Published Feb 23, 2019
mississippiRN71
432 Posts
Hi everyone. I have a question. Does the nursing board take over 3 yrs to investigate your license? I self reported to the board 3 years ago on Feb 1st and I haven’t heard anything back. I reported I went to rehab for alcohol and pills.
anyone ever had this issue? Thanks
Persephone Paige, ADN
1 Article; 696 Posts
In my experience this is not normal, six months to 18 mos, maybe. Most people I know heard back within the year. Have you called to follow up? I would start calling weekly.
OhioRN1234
201 Posts
Mine took three years. I was fired and immediately reached out to lawyer. I was told to go in inactive if possible and sit and wait. I found a job that used my degree and stayed there after I received my consent agreement while I looked for a job. Which took another year to find.
So when I'm done it will be six years of this. Four with drug tests. Three sitting anxious and hating myself.
11 hours ago, Persephone Paige said:In my experience this is not normal, six months to 18 mos, maybe. Most people I know heard back within the year. Have you called to follow up? I would start calling weekly.

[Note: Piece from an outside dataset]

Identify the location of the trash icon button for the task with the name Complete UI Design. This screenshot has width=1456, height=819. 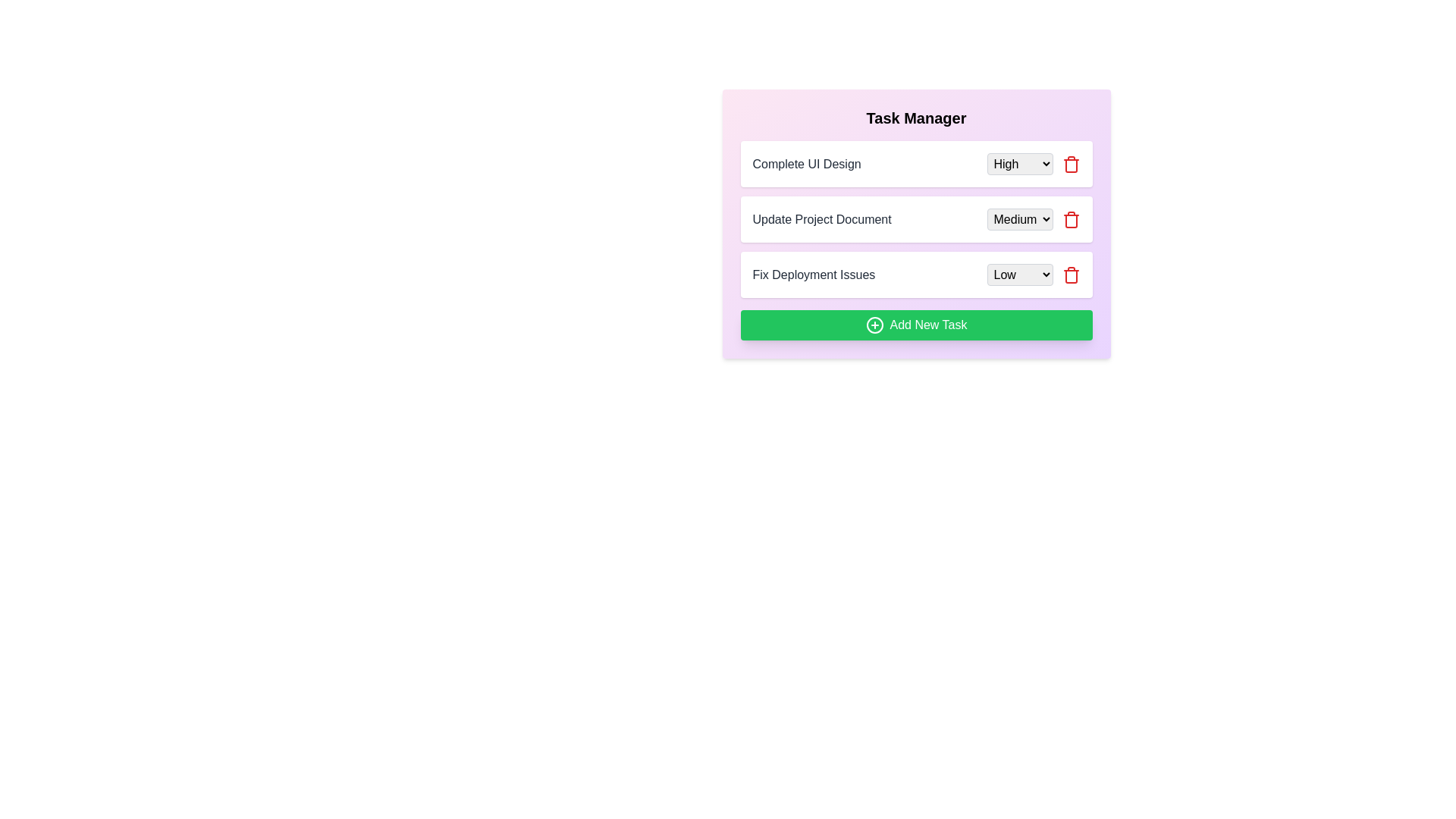
(1070, 164).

I was instructed by my lawyer to not contact the board again after submitting my self report. He pretty much said “leave it to them” That’s what I’m doing. It’s just strange to not hear anything back after 3 yrs. maybe they dismissed it ?
subee, MSN, CRNA
1 Article; 5,901 Posts
Keep a good paper trail for the board to refer to, including all urine tests, references from treatment, etc. In my state, some of these "retrograde" cases were settled with a weekend handover of your license if you had a written track record of compliance.
ocean.baby
119 Posts
When you look up your name on the disciplinary section of the BON's website, what does it say about your status? In my state, they say whether it is pending, whether the nurse is in the process of completing rehab and classes that the BON recommend that the nurse takes, whether the nurse has not responded to their e-mails and letters, etc. Have you moved?

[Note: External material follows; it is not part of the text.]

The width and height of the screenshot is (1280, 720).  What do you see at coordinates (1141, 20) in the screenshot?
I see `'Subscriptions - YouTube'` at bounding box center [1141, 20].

On 2/23/2019 at 9:20 AM, berdeenbird said:Mine took three years. I was fired and immediately reached out to lawyer. I was told to go in inactive if possible and sit and wait. I found a job that used my degree and stayed there after I received my consent agreement while I looked for a job. Which took another year to find. So when I'm done it will be six years of this. Four with drug tests. Three sitting anxious and hating myself.
@berdeenbird where your license suspended at first? I’m wondering when the board orders me discipline , if I will be suspended. A lot of cases where the nurse wasn’t in monitoring when they finally got to them - they suspended their license. I finally heard from them last week! I meet with them Oct 8 fit what they call a settlement conference.
I did not have a suspended license but was fired and inactivated it myself per lawyers recommendation immediately after the firing.
They can suspend as additional punishment once they get to you. Im not sure how, when, or why they do though.